» OBJECTIF
Réécrivez la partie qui s'ouvre sur la ligne contenant "Given: Click the Add New button" et se ferme sur celle contenant "Looking at the screenshot, I should point(326,105).", en remplaçant "Add New" par "Create New" sans rien modifier d'autre. Laissez les images hors de votre réponse.

» LIGNES DE DONNÉES
%%

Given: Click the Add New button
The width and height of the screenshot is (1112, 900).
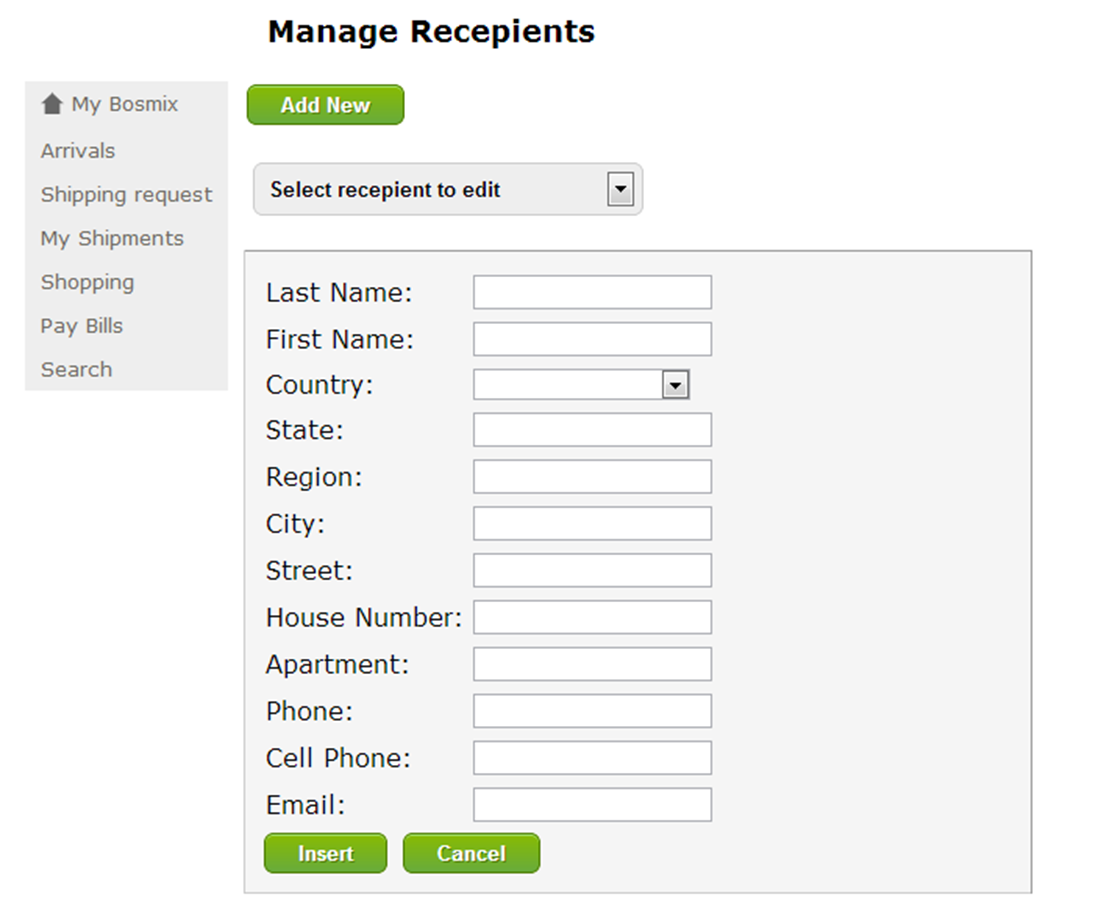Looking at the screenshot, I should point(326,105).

%%
%%

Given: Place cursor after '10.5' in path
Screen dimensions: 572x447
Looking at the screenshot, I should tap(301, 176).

%%

» RÉPONSE
Given: Click the Create New button
The width and height of the screenshot is (1112, 900).
Looking at the screenshot, I should point(326,105).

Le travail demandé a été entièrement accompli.